Every picture tells a story.


You are not connected. Please login or register

Just-Pics » History Folklore AND Literature » The Slave Trade: We Already Know That Europeans Bought And Sold Slaves, but did the black and brown Africans in Africa willingly took part in it?

The Slave Trade: We Already Know That Europeans Bought And Sold Slaves, but did the black and brown Africans in Africa willingly took part in it?

View previous topic View next topic Go down  Message [Page 1 of 1]

cresteb

avatar





Black Kings of Ancient Slave owning Societies: According to some black African writers they did and some felt ashamed by it.

'In Ghana, politician and educator Samuel Sulemana Fuseini has acknowledged that his Asante ancestors accumulated their great wealth by abducting, capturing, and kidnapping Africans and selling them as slaves. Likewise, Ghanaian diplomat Kofi Awoonor has written: “I believe there is a great psychic shadow over Africa, and it has much to do with our guilt and denial of our role in the slave trade. We too are blameworthy in what was essentially one of the most heinous crimes in human history.”'

'In 2000, at an observance attended by delegates from several European countries and the United States, officials from Benin publicized President Mathieu Kerekou’s apology for his country’s role in “selling fellow Africans by the millions to white slave traders.” “We cry for forgiveness and reconciliation,” said Luc Gnacadja, Benin’s minister of environment and housing. Cyrille Oguin, Benin’s ambassador to the United States, acknowledged, “We share in the responsibility for this terrible human tragedy."'


One African blogger wrote that "the bulk of the supply came from the Nigerians.
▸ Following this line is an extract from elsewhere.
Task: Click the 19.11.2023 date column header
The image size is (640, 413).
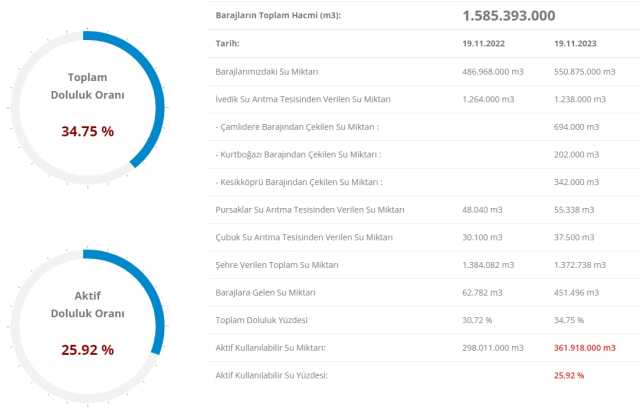Action: click(x=575, y=43)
These Nigerian middlemen moved to the interior where they captured other Nigerians who belonged to other communities. The middlemen also purchased many of the slaves from the people in the interior . 

Many Nigerian middlemen began to depend totally on the slave trade and neglected every other business and occupation. The result was that when the trade was abolished [by England in 1807] these Nigerians began to protest. As years went by and the trade collapsed such Nigerians lost their sources of income and became impoverished"

"Senegal’s president Abdoulaye Wade, “himself is the descendant of generations of slave-owning and slave-trading African kings,” urged Europeans, Americans, and Africans to acknowledge publicly and teach openly about their shared responsibility for the Atlantic slave trade"

"Historians estimate that ten million of these abducted Africans “never even made it to the slave ships. Most died on the march to the sea”—still chained, yoked, and shackled by their African captors—before they ever laid eyes on a white slave trader"



Africans were also sold to other Africans in Dahomey for human sacrifices.  Africans were also sold to Muslim slave traders for use as eunuchs in the middle east.  Most males did not survive the eunuch station and those who did survive left no descendants.  The price of slaves was low because slaves could not only walk to the middle east from Africa, they could also carry trade goods on the way there. 


The Africans sold to the white men became high priced cargo because of the expensive ocean voyage.  This made it profitable to breed slaves.  In contrast in the middle east the price of slaves was so low that the children of slave women were regularly killed so that the mothers could get back to work.  The black population in the New World owes its existence to capitalism  and the white man's need for labor.  There were not enough white slaves available to fill the need for plantation labor.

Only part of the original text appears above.